START Working data

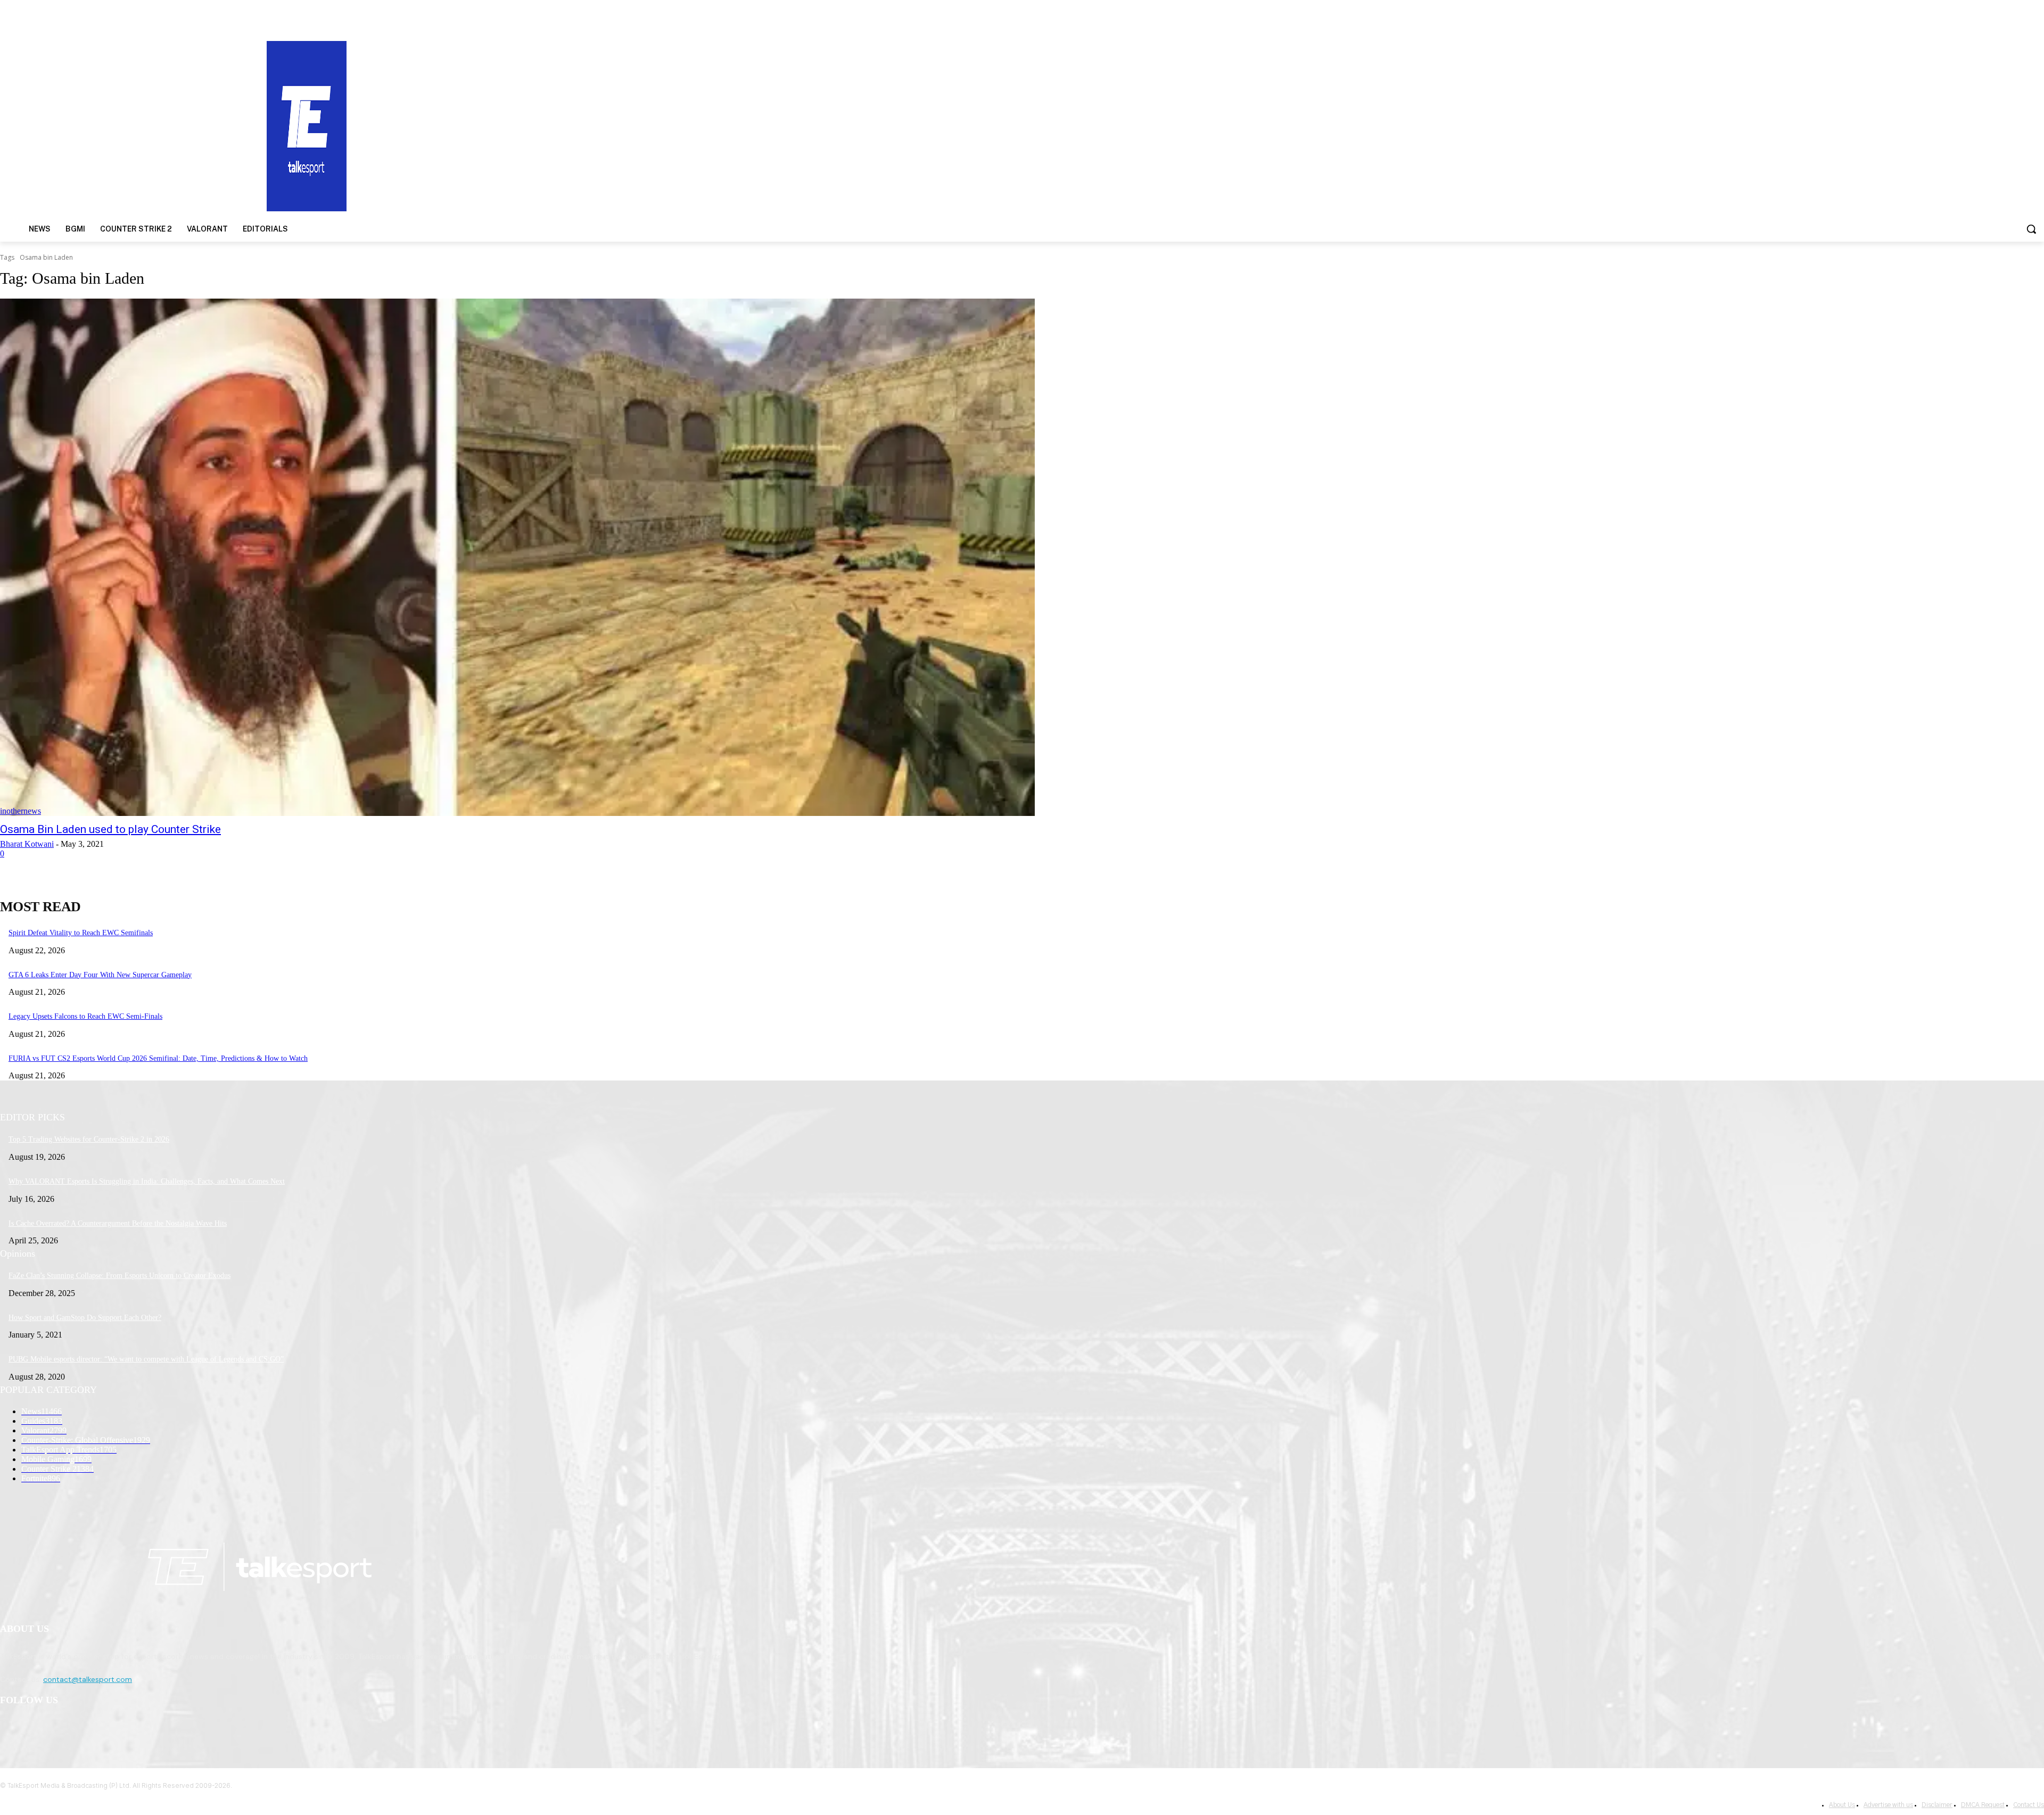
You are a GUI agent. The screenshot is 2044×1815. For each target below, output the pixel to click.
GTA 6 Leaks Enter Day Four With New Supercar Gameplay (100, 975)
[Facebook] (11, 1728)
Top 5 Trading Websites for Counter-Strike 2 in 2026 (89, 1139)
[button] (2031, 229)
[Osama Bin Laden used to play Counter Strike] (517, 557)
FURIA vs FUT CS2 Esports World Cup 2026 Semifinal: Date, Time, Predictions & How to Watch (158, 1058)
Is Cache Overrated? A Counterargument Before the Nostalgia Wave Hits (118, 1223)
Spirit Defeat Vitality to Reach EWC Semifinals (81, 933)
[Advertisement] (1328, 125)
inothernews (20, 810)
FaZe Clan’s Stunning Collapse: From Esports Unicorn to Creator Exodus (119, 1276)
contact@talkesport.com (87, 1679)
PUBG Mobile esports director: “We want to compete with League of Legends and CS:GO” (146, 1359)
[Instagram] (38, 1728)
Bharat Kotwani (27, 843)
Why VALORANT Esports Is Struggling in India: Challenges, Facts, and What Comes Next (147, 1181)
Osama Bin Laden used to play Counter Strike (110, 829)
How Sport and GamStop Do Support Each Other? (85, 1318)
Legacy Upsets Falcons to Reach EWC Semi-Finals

END Working data

For each line in the data that contains the string "Strike", give a copy of that line.

** Reply **
Top 5 Trading Websites for Counter-Strike 2 in 2026 (89, 1139)
[Osama Bin Laden used to play Counter Strike] (517, 557)
Osama Bin Laden used to play Counter Strike (110, 829)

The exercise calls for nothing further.